In an exemplary embodiment, mixing 100 may include mixing nanoparticles 5 into a first downhole fluid 10 that includes a corrosion inhibitor. This is advantageous, since many of the methods used to apply corrosion inhibitors and the corrosion inhibitor materials themselves are configured to provide a protective film or barrier layer to the surface 20 of various articles 25, they are well-suited for transport of nanoparticles 5 to surface 20 for disposition thereon in a barrier layer 35 comprising nanoparticles 5. Corrosion inhibitors may be applied, for example, as a first downhole fluid 10 selected specifically to enable mixing 100 of nanoparticles 5 and their transport to surface 20 for disposition thereon and may not have another purpose in completion or production operations, or they may be incorporated in conjunction with a working fluid as described herein. An exemplary embodiment may be described in the context of an acidizing treatment, where the treatment normally involves injecting a first downhole fluid 10 comprising an aqueous acid composition including water, an acid (e.g., 15% HCl in water) and a corrosion inhibitor into a formation followed by a sufficient afterflush of a second downhole fluid 45 comprising water or hydrocarbon to clear the acid from wellbore tubulars. The corrosion inhibitor may be added to the acid to protect tubulars during exposure to acid. Any suitable corrosion inhibitor may be used. Examples of suitable corrosion inhibitors include those selected from a group consisting of acetylenic alcohols, Mannich reaction products, quaternary amine compounds, cinnamaldehyde, and combinations thereof. Some useful corrosion inhibitor bases are the Mannich reaction products, which may include, but are not limited to, the materials described, for example, in U.S. Pat. Nos. 3,077,454 and 7,655,158. The corrosion inhibitor may be added in any suitable amount. In an exemplary embodiment, an aqueous composition as described above may include a corrosion inhibitor in an amount from about 0.1 to about 5.0 percent by weight of the aqueous composition. The nanoparticles 5 may be added to a first fluid 10 comprising an aqueous composition in the example above in the amounts described herein. Other additives, such as anti-sludge agents, iron chelating agents, de-emulsifiers and mutual solvents are added as required and in the amounts needed for a specific formation.
Method 100 also includes exposing 120 a surface 20 of a downhole article 25 in a wellbore 30 to the nanoparticle fluid 15. Once the nanoparticles fluid 15 has been formed by mixing 110, exposing 120 may be done by any suitable method of introducing nanoparticle fluid 15 to the surface 20 of the downhole article 25 within the wellbore 30. In an exemplary embodiment, exposing 120 the surface of the downhole article 25 may include flowing the nanoparticle fluid 15 over the surface 20, particularly where the nanoparticle fluid 15 is configured to form a film or layer on the surface 20 of downhole article 25 on contact.
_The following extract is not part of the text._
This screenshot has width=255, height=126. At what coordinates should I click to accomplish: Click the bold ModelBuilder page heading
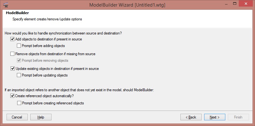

As an example, this may include passing a flow stream of nanoparticle fluid 15, such as a corrosion inhibitor having a plurality of nanoparticles 5 dispersed therein, over a surface 20 defined by an inner or outer diameter of a drill string member, such as a casing or drill pipe, which is configured to contain flow streams of various drilling, completion or production fluids, or a surface 20 of various downhole tools and components used therewith. This may include, for example, filling a volume associated with the inner or outer diameter with the flow stream so as to ensure that the entirety of surface 20 is exposed to nanoparticles fluid 15. In another exemplary embodiment, exposing 120 the surface 20 of the downhole article 25 to nanoparticle fluid 15 may include spraying the entirety of surface 20 with nanoparticle fluid 15, such that filling the entirety of the volume of the drill string associated therewith is not required.
Method 100 also includes disposing 130 a barrier layer 35 comprising a portion 40 of the nanoparticles 5 on the surface 20 of the article 25. Only a portion 40 of nanoparticles 5 are disposed on the surface 20 because only a portion of nanoparticle fluid 5 contacts surface 20. Barrier layer 35 may include first downhole fluid 10 and nanoparticles 5, or may be formed substantially of nanoparticles 5 that are disposed on surface 20. In one exemplary embodiment, barrier layer 35 may include a fluid film comprising first downhole fluid 10 and nanoparticles 5 of first downhole fluid 10, wherein a fluid film of first downhole fluid 10, including nanoparticles 5, is configured for adherence to surface 20, and nanoparticles 5 are configured for retention within the film of first downhole fluid 10. As an example, a first downhole fluid 10 that is configured for physical or chemical bonding to surface 20, such as by functionalization, wherein the nanoparticles 5 are configured for physical or chemical bonding to the first downhole fluid 10. In another exemplary embodiment, first downhole fluid 10 acts as a carrier for delivery of nanoparticles 5 to surface 20, wherein nanoparticles 5 are disposed or deposited on surface 20 to form barrier layer 35, and first downhole fluid 10 does not comprise a significant portion of barrier layer 35. As an example, where first downhole fluid 10 is not configured for physical or chemical bonding to surface 20, and nanoparticles 5 are configured for physical or chemical bonding, such as by functionalization, to surface 20.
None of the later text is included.